### Exercise objective
The reply must reproduce each line below exactly.

*** Exercise material ***

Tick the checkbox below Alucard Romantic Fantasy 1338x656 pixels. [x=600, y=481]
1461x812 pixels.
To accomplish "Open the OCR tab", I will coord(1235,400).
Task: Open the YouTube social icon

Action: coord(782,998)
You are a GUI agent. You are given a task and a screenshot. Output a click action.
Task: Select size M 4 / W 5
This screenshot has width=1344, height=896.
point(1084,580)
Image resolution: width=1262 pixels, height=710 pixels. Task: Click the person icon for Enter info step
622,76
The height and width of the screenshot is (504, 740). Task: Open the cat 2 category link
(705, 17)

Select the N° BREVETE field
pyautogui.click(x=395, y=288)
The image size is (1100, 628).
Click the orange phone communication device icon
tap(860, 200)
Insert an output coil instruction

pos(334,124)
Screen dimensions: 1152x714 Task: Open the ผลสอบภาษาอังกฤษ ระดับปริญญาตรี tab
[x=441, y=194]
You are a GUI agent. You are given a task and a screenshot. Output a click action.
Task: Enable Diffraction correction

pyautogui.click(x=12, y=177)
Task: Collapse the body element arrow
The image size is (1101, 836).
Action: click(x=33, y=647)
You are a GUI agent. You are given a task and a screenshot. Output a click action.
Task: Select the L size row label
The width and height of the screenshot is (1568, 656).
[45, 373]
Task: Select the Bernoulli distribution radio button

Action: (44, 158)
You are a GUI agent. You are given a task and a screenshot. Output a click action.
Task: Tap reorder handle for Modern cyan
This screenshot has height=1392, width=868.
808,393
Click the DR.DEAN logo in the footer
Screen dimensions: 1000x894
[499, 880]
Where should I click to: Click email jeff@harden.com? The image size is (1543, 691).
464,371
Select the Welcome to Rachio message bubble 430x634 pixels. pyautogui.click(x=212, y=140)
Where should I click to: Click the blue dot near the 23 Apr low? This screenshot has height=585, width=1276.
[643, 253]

***

### Expected answer
Tick the checkbox below Alucard Romantic Fantasy 1338x656 pixels. [x=600, y=481]
1461x812 pixels.
To accomplish "Open the OCR tab", I will coord(1235,400).
Task: Open the YouTube social icon

Action: coord(782,998)
You are a GUI agent. You are given a task and a screenshot. Output a click action.
Task: Select size M 4 / W 5
This screenshot has width=1344, height=896.
point(1084,580)
Image resolution: width=1262 pixels, height=710 pixels. Task: Click the person icon for Enter info step
622,76
The height and width of the screenshot is (504, 740). Task: Open the cat 2 category link
(705, 17)

Select the N° BREVETE field
pyautogui.click(x=395, y=288)
The image size is (1100, 628).
Click the orange phone communication device icon
tap(860, 200)
Insert an output coil instruction

pos(334,124)
Screen dimensions: 1152x714 Task: Open the ผลสอบภาษาอังกฤษ ระดับปริญญาตรี tab
[x=441, y=194]
You are a GUI agent. You are given a task and a screenshot. Output a click action.
Task: Enable Diffraction correction

pyautogui.click(x=12, y=177)
Task: Collapse the body element arrow
The image size is (1101, 836).
Action: click(x=33, y=647)
You are a GUI agent. You are given a task and a screenshot. Output a click action.
Task: Select the L size row label
The width and height of the screenshot is (1568, 656).
[45, 373]
Task: Select the Bernoulli distribution radio button

Action: (44, 158)
You are a GUI agent. You are given a task and a screenshot. Output a click action.
Task: Tap reorder handle for Modern cyan
This screenshot has height=1392, width=868.
808,393
Click the DR.DEAN logo in the footer
Screen dimensions: 1000x894
[499, 880]
Where should I click to: Click email jeff@harden.com? The image size is (1543, 691).
464,371
Select the Welcome to Rachio message bubble 430x634 pixels. pyautogui.click(x=212, y=140)
Where should I click to: Click the blue dot near the 23 Apr low? This screenshot has height=585, width=1276.
[643, 253]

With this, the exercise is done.